# [ENTRIES SHOWN]
————
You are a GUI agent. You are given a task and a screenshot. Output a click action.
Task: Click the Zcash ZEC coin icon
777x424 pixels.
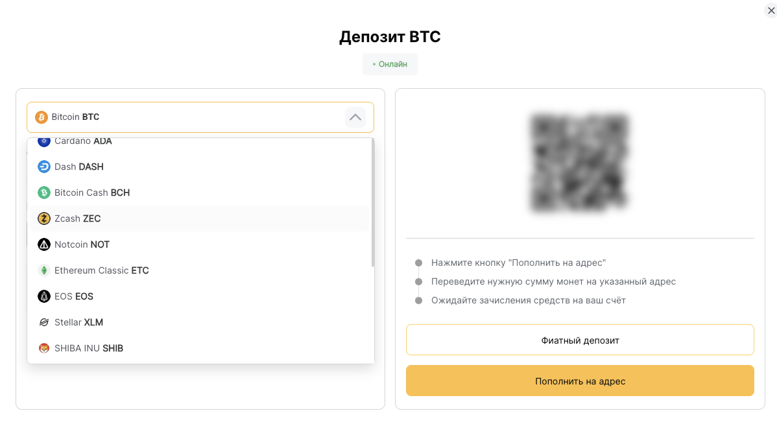(43, 218)
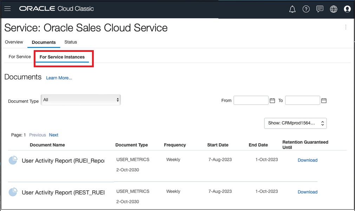Click the REST_RUEI document icon
The image size is (355, 211).
point(13,192)
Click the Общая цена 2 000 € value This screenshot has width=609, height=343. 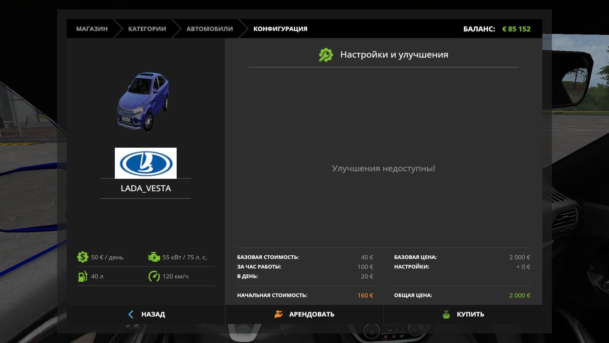(x=519, y=295)
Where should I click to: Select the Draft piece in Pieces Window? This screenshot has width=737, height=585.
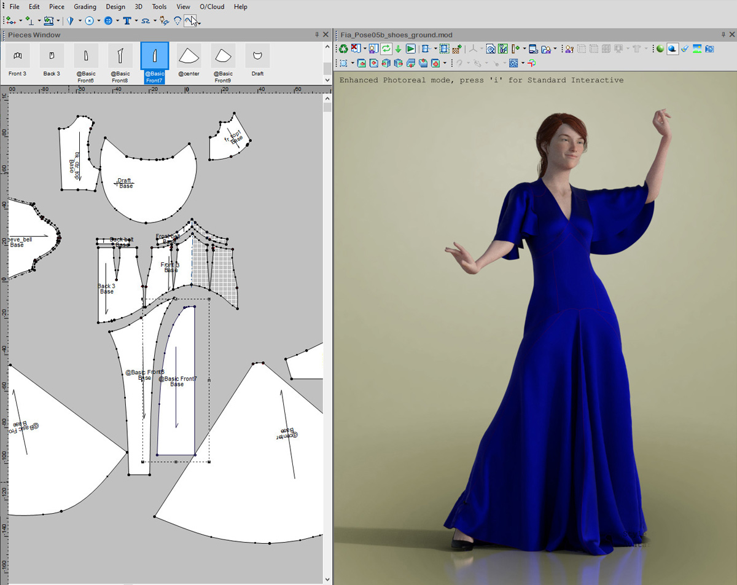click(x=257, y=60)
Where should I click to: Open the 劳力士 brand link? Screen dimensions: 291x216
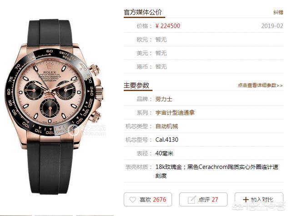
————
Reproduce precisely the lines of the listing above, from the line containing "Where should I click to: Select" to the last line, both ends included. Pictures are to be omitted.

# [REPLY TO THE EXERCISE]
Where should I click to: Select the Draft piece in Pieces Window? This screenshot has width=737, height=585.
click(x=257, y=60)
Where should I click to: Open the 劳力士 brand link? Screen dimensions: 291x216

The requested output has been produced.